Not only did that Silver Ghost win the event, but earlier this month it repeated the run, accompanied by other vintage Ghosts and one of the newest of Rolls-Royces.
“The Silver Ghost is arguably the most famous Rolls-Royce model of all time,” said Rolls-Royce spokesman Andrew Ball. “It was through its success in the early trials of speed, reliability and endurance that it earned Rolls-Royce its reputation as ‘the best car in the world.’
“Winning the 1911 London-Edinburgh Trial was a landmark moment for Silver Ghost 1701. That the same car, now a priceless collector’s item, can repeat the endeavor 110 years later is testament to its remarkable engineering, materials and build quality.”

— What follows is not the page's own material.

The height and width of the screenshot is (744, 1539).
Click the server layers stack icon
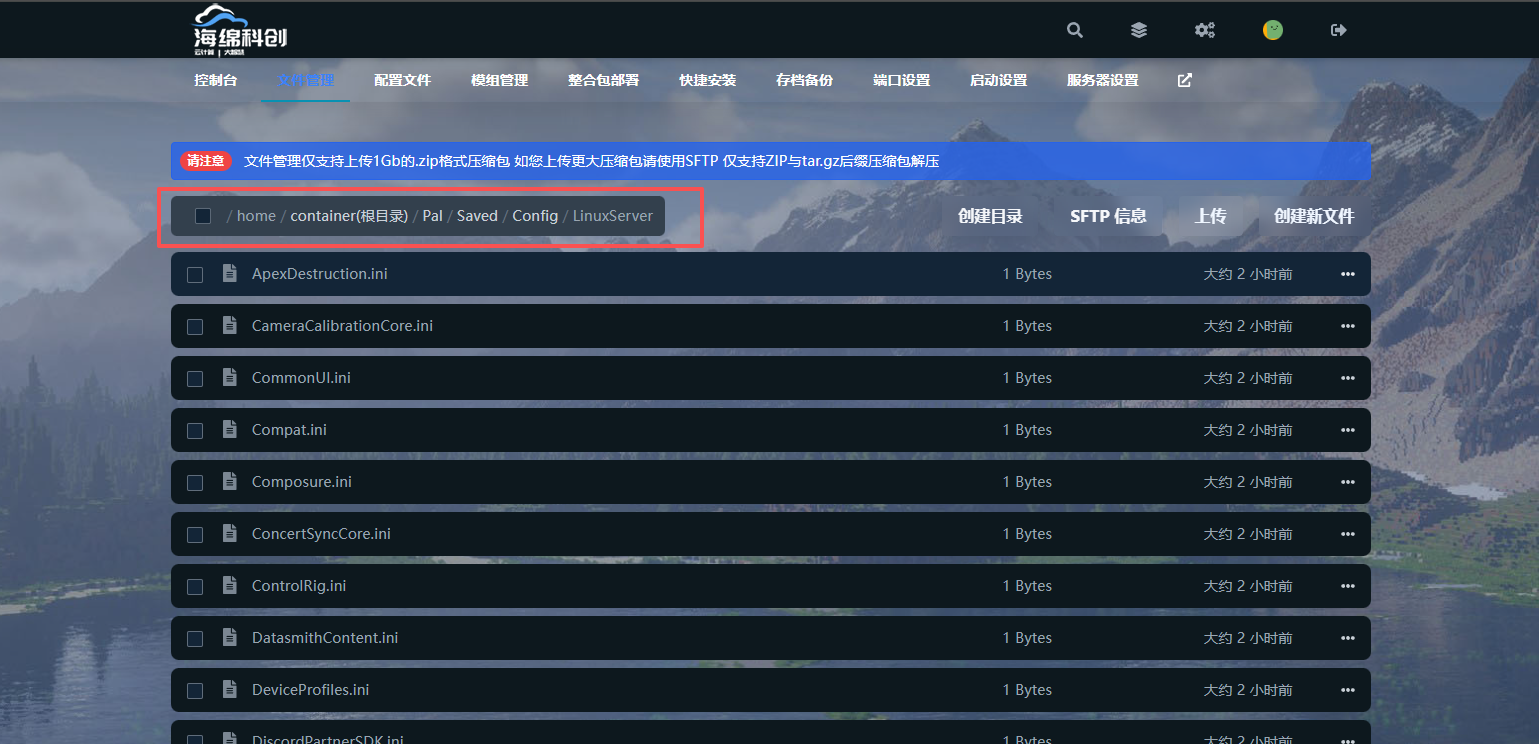1139,30
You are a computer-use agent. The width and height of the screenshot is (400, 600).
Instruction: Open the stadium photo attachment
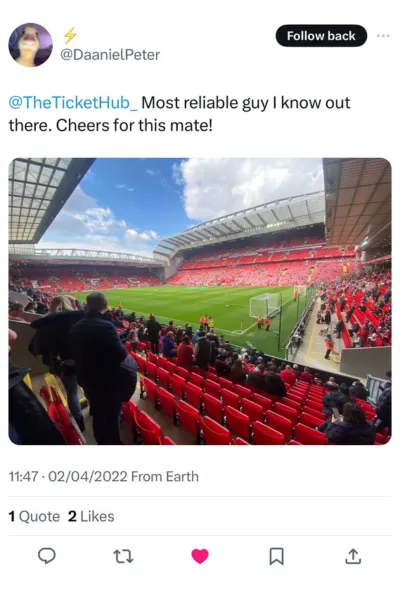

Rolls-Royce noted that the Silver Ghost 1701 was designed as an “experimental speed car” and that, “given the primitive state of Britain’s Edwardian roads, its average speed of 19.59 mph was highly impressive – and it’s then unheard‑of fuel efficiency of over 24 mpg even more so.
“To prove that the car had not been modified in any way, it achieved 78.2 mph on a half-mile speed test conducted immediately after the Trial. It also became the first Rolls-Royce to exceed 100 mph in a later test at the fabled Brooklands circuit in Surrey.”
The British luxury car manufacturer said it kept the recent re-enactment as faithful to the 1911 event as possible, following the original Great North Road route “as closely as practicable” and once again, “locked in top gear just as it was 110 years before.”
One difference with the re-enactment was 1701’s companions on the recent drive. The 20-Ghost Club, comprised of early Ghosts and their owners, went along with nine vintage vehicles, and Rolls-Royce also sent one of its newest Ghosts along as well on the two-day drive from the Royal Automobile Club headquarters to the Rolls-Royce Motor Cars Edinburgh offices.
“Silver Ghost 1701 has a unique and special place in the marque’s history and affections,” Andrew Ball noted. “It’s difficult to think of many machines that can still perform exactly as they did 110 years ago. This extraordinary car is a remarkable tribute to our predecessors who designed, engineered and built it.”